[WORK ITEM] Everything from the line with "Task: Click the เข้าสู่ระบบ login link" through the final line of the listing below must be retyped exactly, apart from the pictures.
______
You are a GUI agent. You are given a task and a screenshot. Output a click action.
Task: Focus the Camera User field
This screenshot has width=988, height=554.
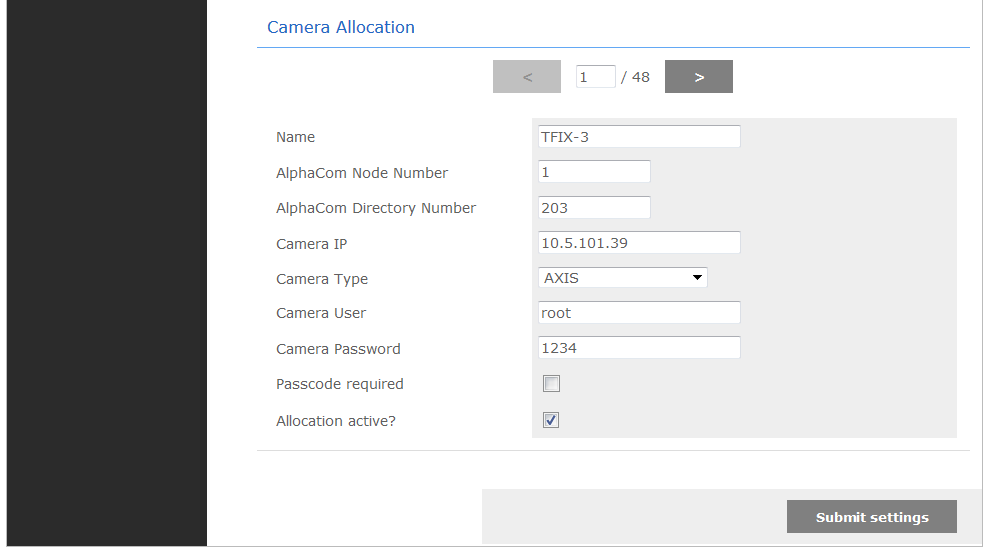tap(639, 313)
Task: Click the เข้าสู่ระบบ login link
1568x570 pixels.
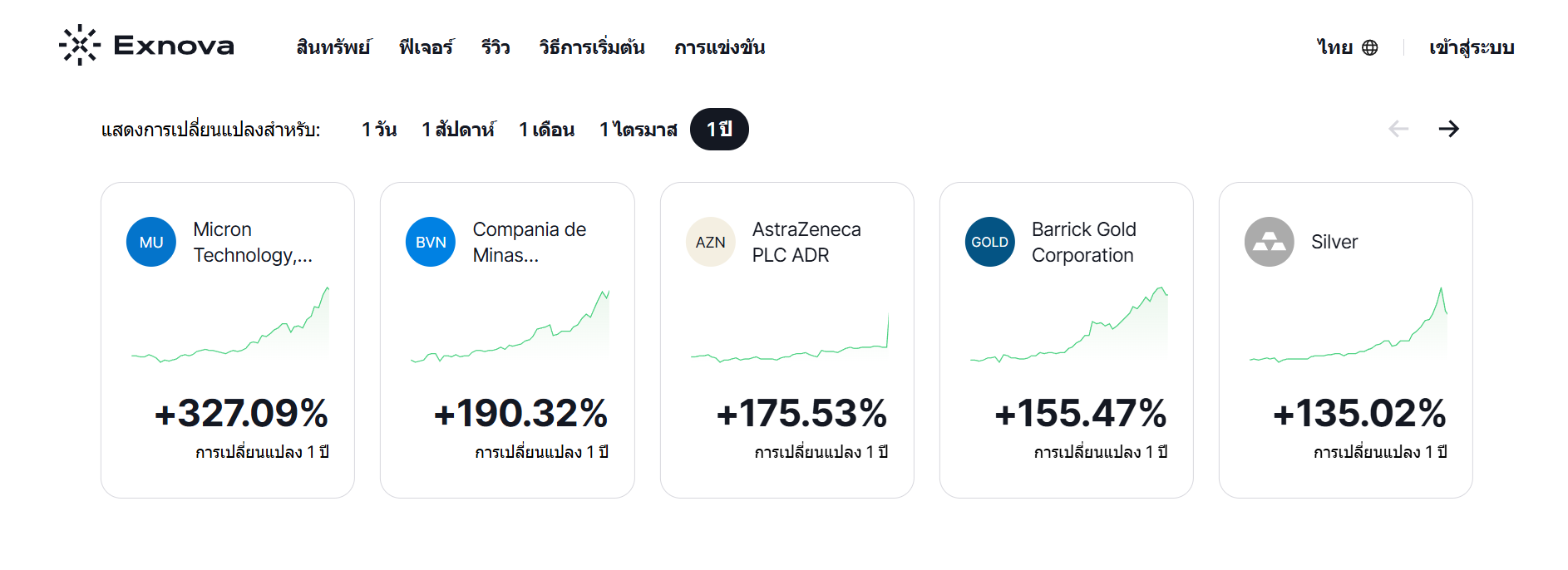Action: 1470,47
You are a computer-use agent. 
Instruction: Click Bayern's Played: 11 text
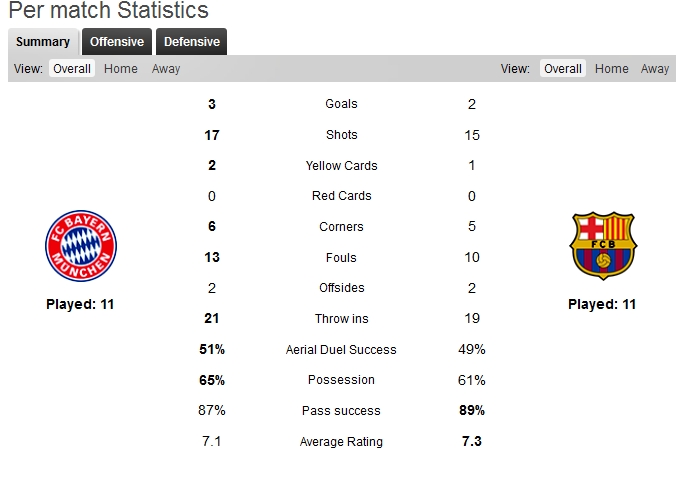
______
[RESULT]
Task: Click the เข้าสู่ระบบ login link
1568x570 pixels.
Action: 1470,47
You are a computer-use agent. 
Instruction: Click Bayern's Played: 11 text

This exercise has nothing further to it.